Table 1.1 indicates the significance of a range of international obligations in shaping how environment is mainstreamed (or not) into development at national, sector or local levels. Most countries have committed to a range of international agreements which set both obligations and challenges. Many of these provide an unofficial ‘mandate’ for taking forward any initiative for integrating environment and development:

  • Several Multilateral Environmental Agreements (MEAs) contain obligations to integrate particular environmental concerns into policy-making, planning and decision-taking. For example, the UN Convention to Combat Desertification (UNCCD), negotiated in 1994, specifies (Article 10,1a) that National Action Programmes shall, inter alia, “incorporate long-term strategies to combat desertification and mitigate the effects of drought, emphasise implementation and be integrated with national policies for sustainable development”. The UN Convention on Biological Diversity (UNCBD), agreed at the Rio Earth Summit in 1992, has three main objectives: the conservation of biodiversity, its sustainable use and the equitable sharing of benefits from the use of genetic resources. In order to implement the Convention’s objectives in the national context, countries are required to develop national biodiversity strategies and action plans (NBSAPs), and to integrate biodiversity concerns into all sectors of the national economy (Box 2.1).

Box 2.1: The Convention on Biological Diversity: mainstreaming requirements and outcomes

Article 6 states that Parties shall:

  1. Develop national strategies, plans or programmes for the conservation and sustainable use of biological diversity; and

  2. Integrate the conservation and sustainable use of biodiversity into relevant sectoral or cross-sectoral plans, programmes and policies.

Article 10(a) requires Parties to integrate biodiversity considerations into national decision-making.

Integrating biodiversity objectives into mainstream development is a complex challenge that lies at the heart of the Convention, and a key objective of NBSAPs, which have now been completed in over 166 countries.

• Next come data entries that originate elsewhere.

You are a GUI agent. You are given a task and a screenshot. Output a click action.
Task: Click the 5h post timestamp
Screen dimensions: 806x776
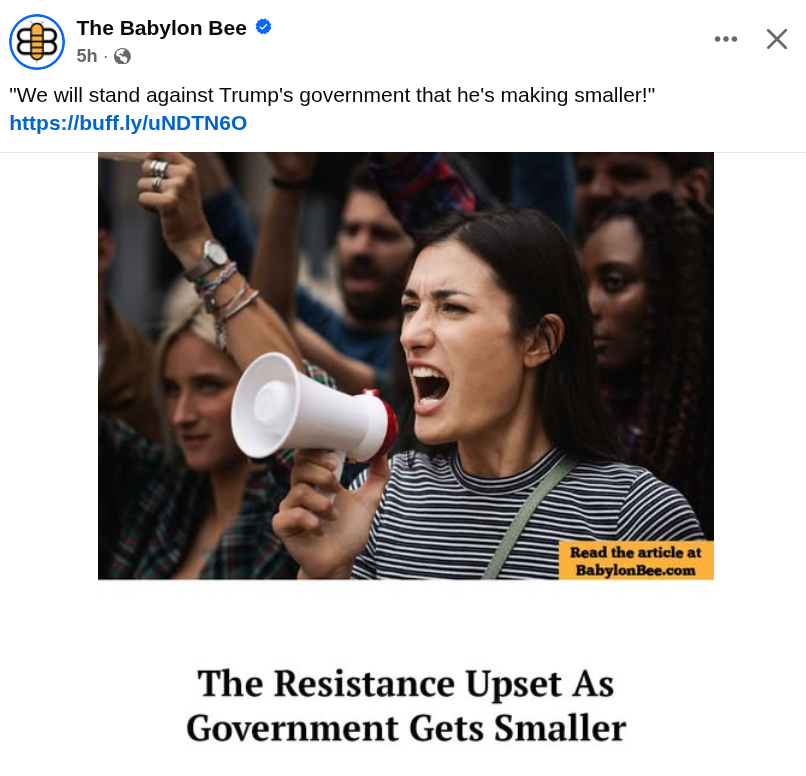(x=87, y=56)
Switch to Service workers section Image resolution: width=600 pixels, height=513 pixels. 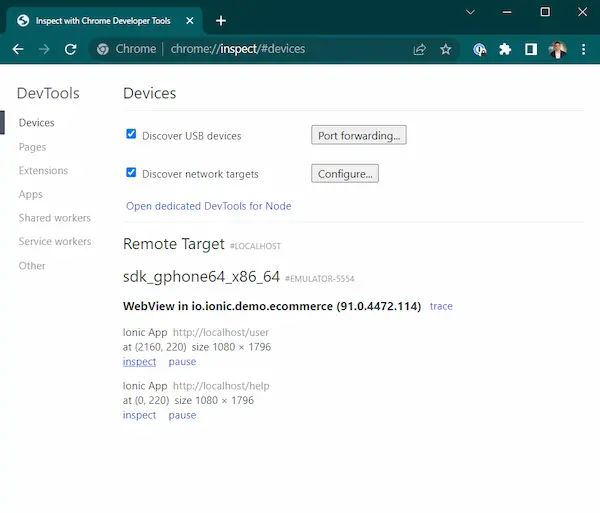coord(54,242)
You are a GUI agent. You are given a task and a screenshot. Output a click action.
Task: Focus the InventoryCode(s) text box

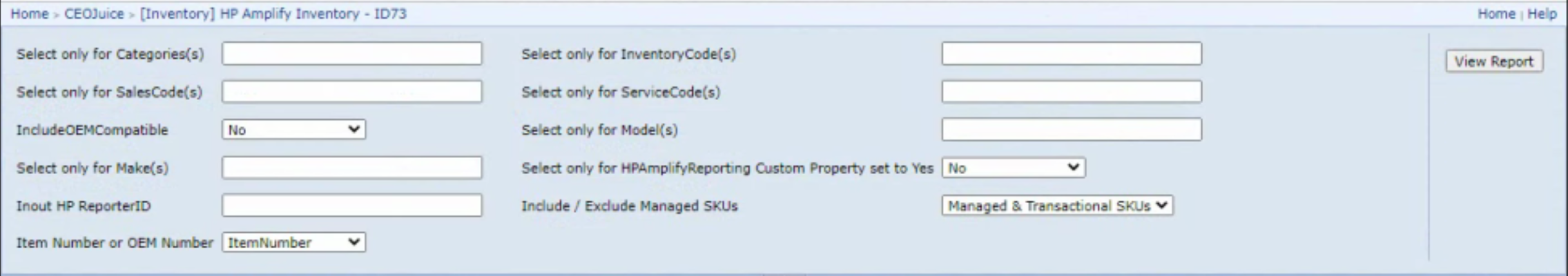pos(1071,54)
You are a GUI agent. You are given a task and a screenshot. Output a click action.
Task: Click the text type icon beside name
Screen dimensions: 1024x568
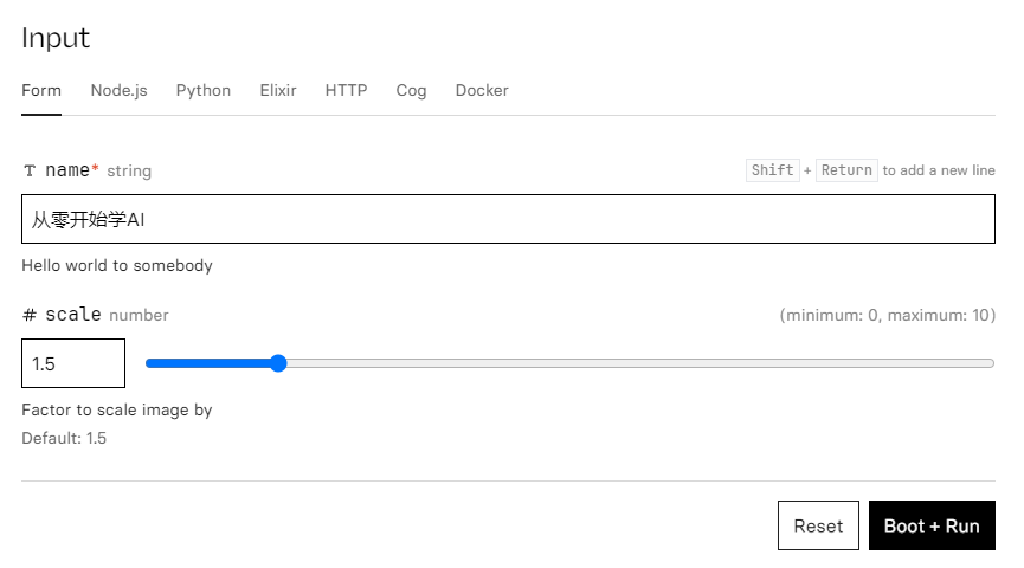(30, 171)
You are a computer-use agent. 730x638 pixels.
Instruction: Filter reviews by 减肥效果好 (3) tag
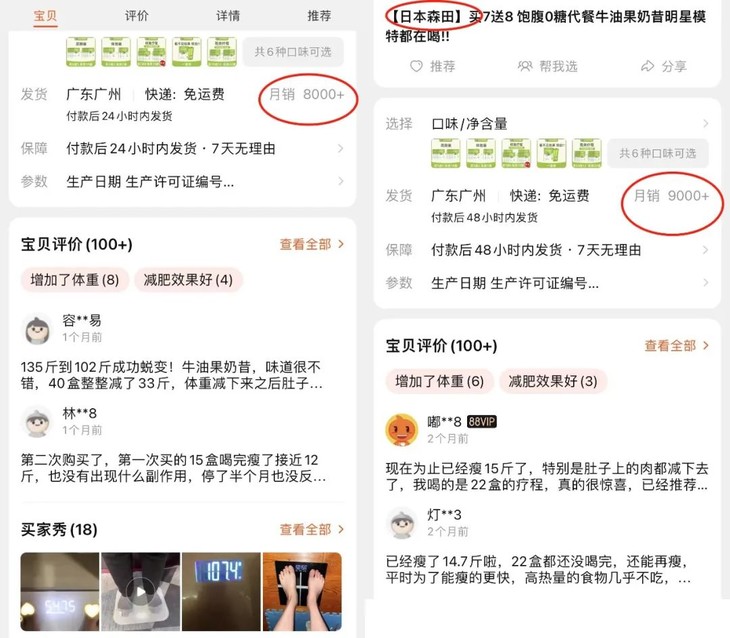[553, 381]
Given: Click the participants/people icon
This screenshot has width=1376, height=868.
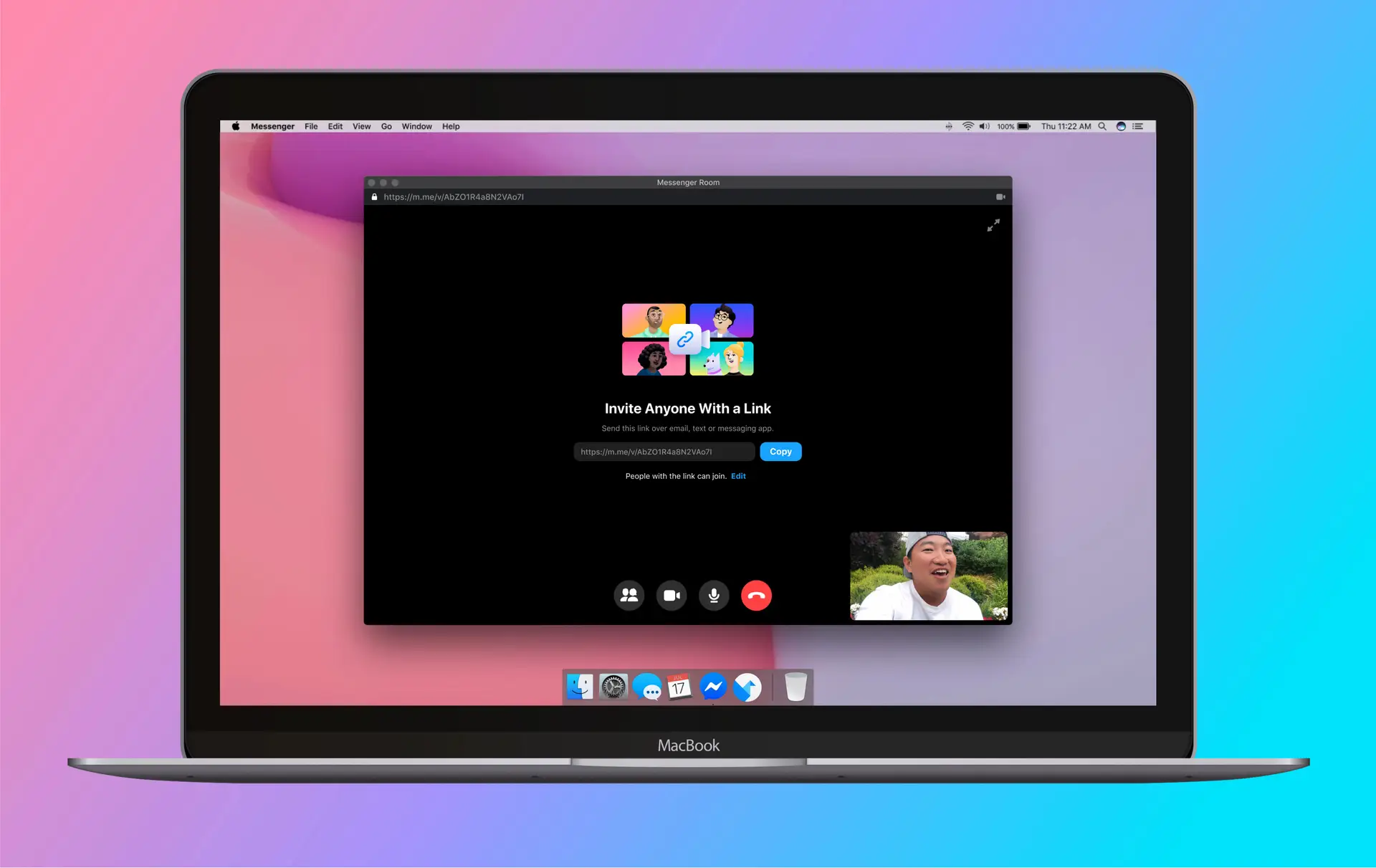Looking at the screenshot, I should pyautogui.click(x=629, y=595).
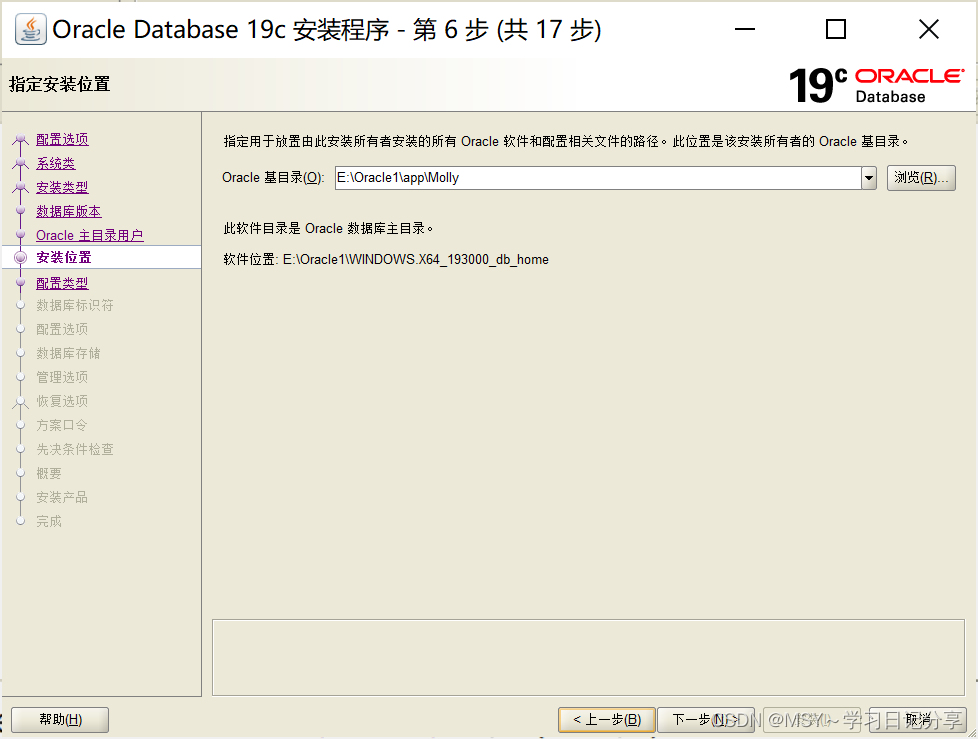Cancel the installation with 取消
This screenshot has width=978, height=739.
tap(916, 719)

Swiderska (2002) examined the constraints to, and opportunities for, mainstreaming biodiversity in development policies, plans and programmes, and how NBSAPs can more effectively address the challenge of mainstreaming. She found that, by 2002, in all countries, North and South, NBSAPs had not paid enough attention to linkages with economic policies and plans, and have suffered from a lack of integration with other national institutions and planning mechanisms. As a result, the objectives of the CBD continue to be undermined by mainstream development activities. But NBSAPs have had a number of useful outcomes. They have helped to raise awareness about biodiversity, the threats to biodiversity, and action required to address these threats. New policies and laws on biodiversity have been introduced, protected areas have been expanded and some promising new initiatives have been launched on the ground.

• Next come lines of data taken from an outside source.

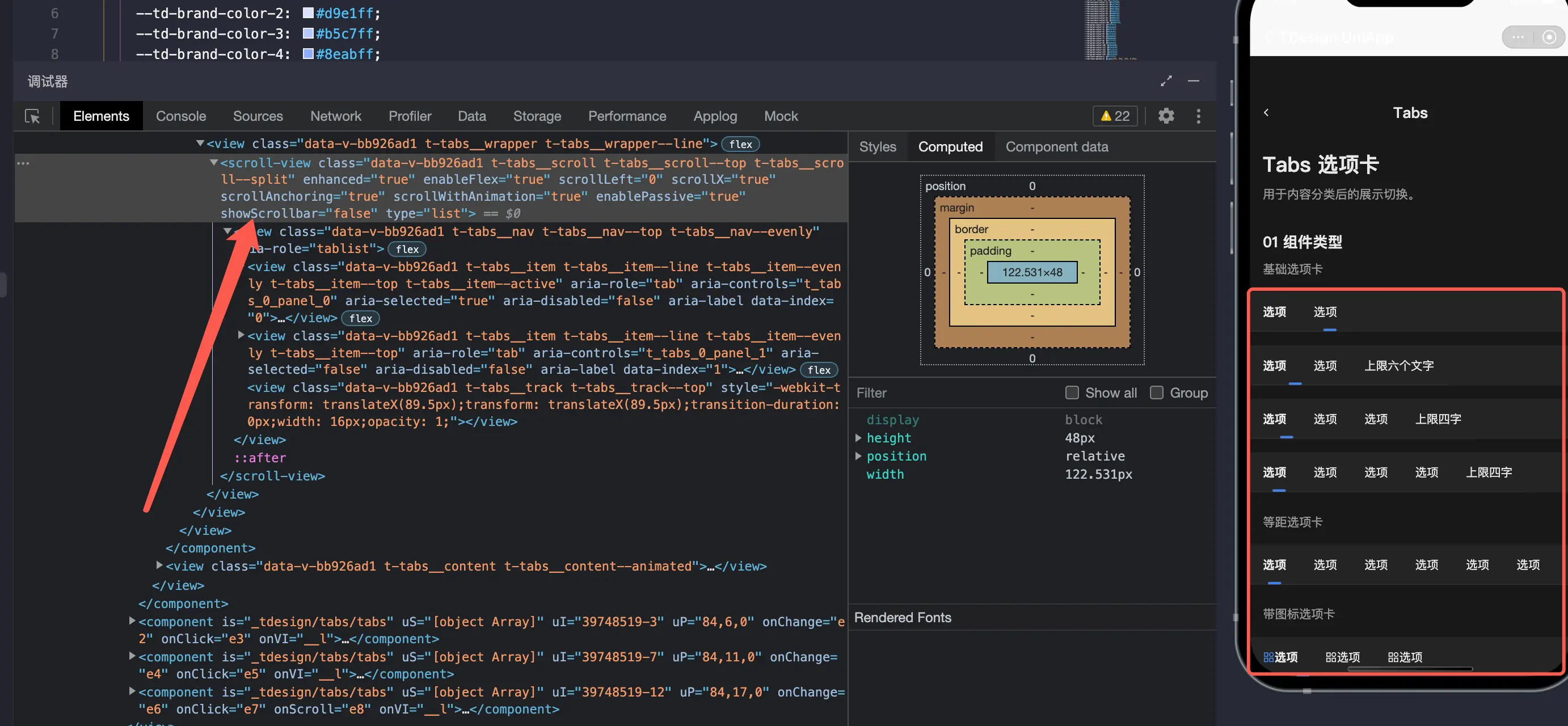Viewport: 1568px width, 726px height.
Task: Click the element inspector picker icon
Action: 32,116
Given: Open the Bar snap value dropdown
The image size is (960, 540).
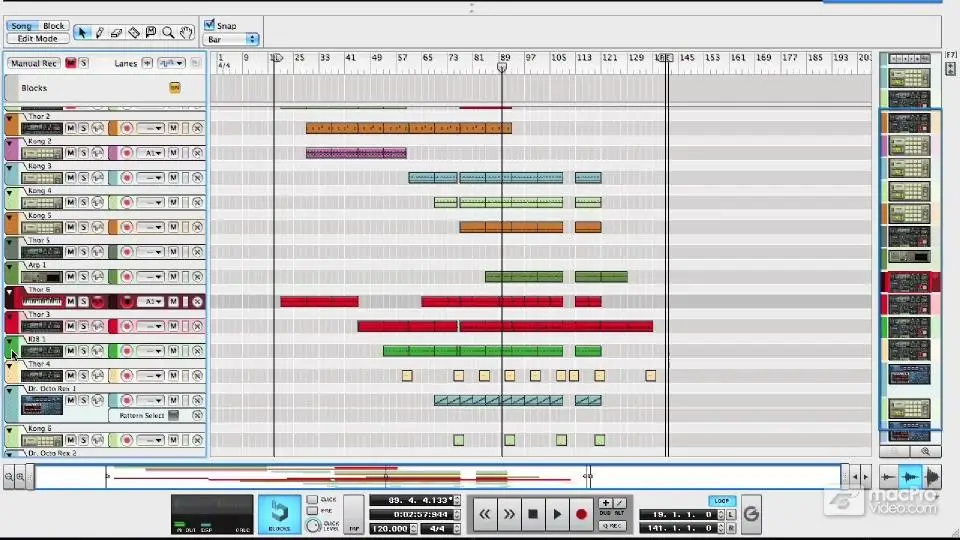Looking at the screenshot, I should pos(231,39).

  • The Millennium Development Goals (agreed at the UN General Assembly in 2000) provide a framing focus for development planning and assistance. To be effective, they need to be integrated into national and local policy-making, decision-taking and planning processes. MDG7, in particular, calls for the “integration of the principles of sustainable development into country policies and programmes” and asserts the importance of water, sanitation, forests and now also biodiversity for development. There are also key environmental underpinnings of MDGs 1-6 (see UNDP 2004, WRI 2008), but most of these are not included in the MDG targets and indicators – which were a UN Secretariat construct developed rapidly and expediently, not especially informed of the critical poverty-environment links for each MDG. Table 2.1 lists some key environmental links for each of the MDGs.

  • The Johannesburg Plan of Implementation (JPOI) agreed at the World Summit on Sustainable Development in 2002 stressed the importance of “strategic frameworks and balanced decision making … for advancing the sustainable development agenda”. Given many different circumstances and contexts, this demands a range of mainstreaming tools.

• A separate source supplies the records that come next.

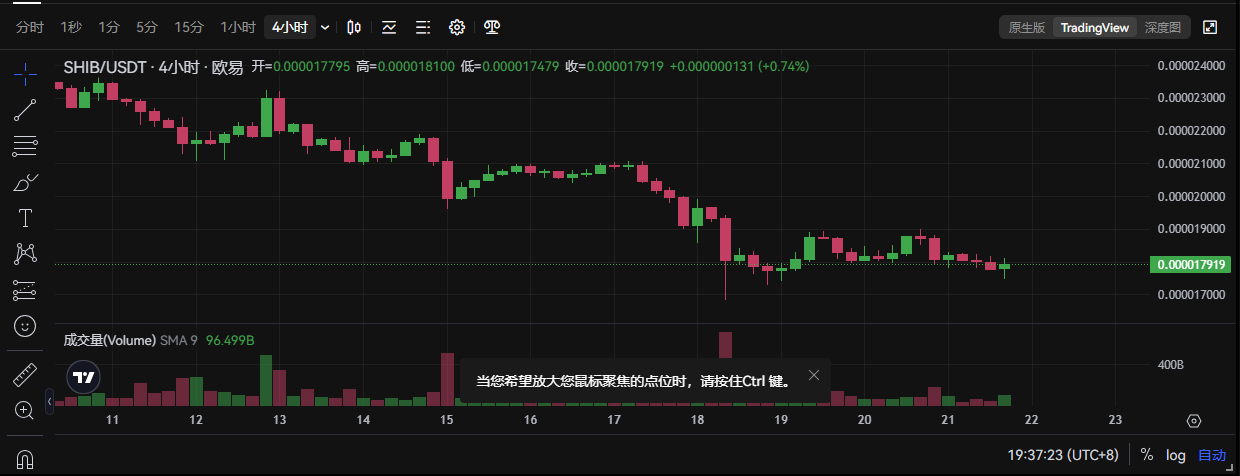The height and width of the screenshot is (476, 1240).
Task: Select the brush drawing tool
Action: 25,182
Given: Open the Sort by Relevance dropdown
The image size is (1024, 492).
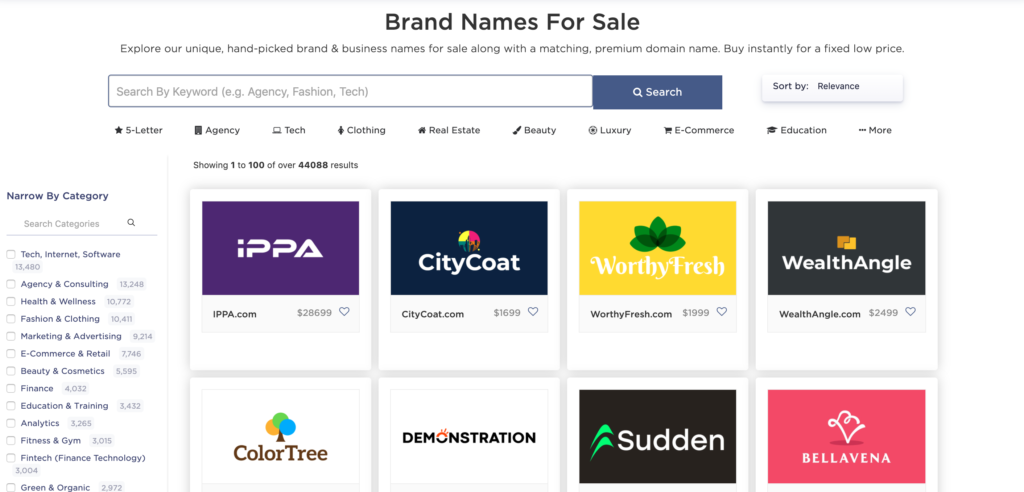Looking at the screenshot, I should (832, 87).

Table 2.1: MDG links to the environment
(Source: Irish Aid 2007)

Millennium Development Goal

Links to the environment

1. Eradicate extreme
poverty & hunger

The livelihoods and food security strategies of the poor often depend directly on the natural resources available to them (farming, livestock rearing, fishing, etc.)

2. Achieve universal
primary education

As resources become depleted, children spend more time gathering firewood and water or looking for grazing for the family livestock – meaning they have less time for school.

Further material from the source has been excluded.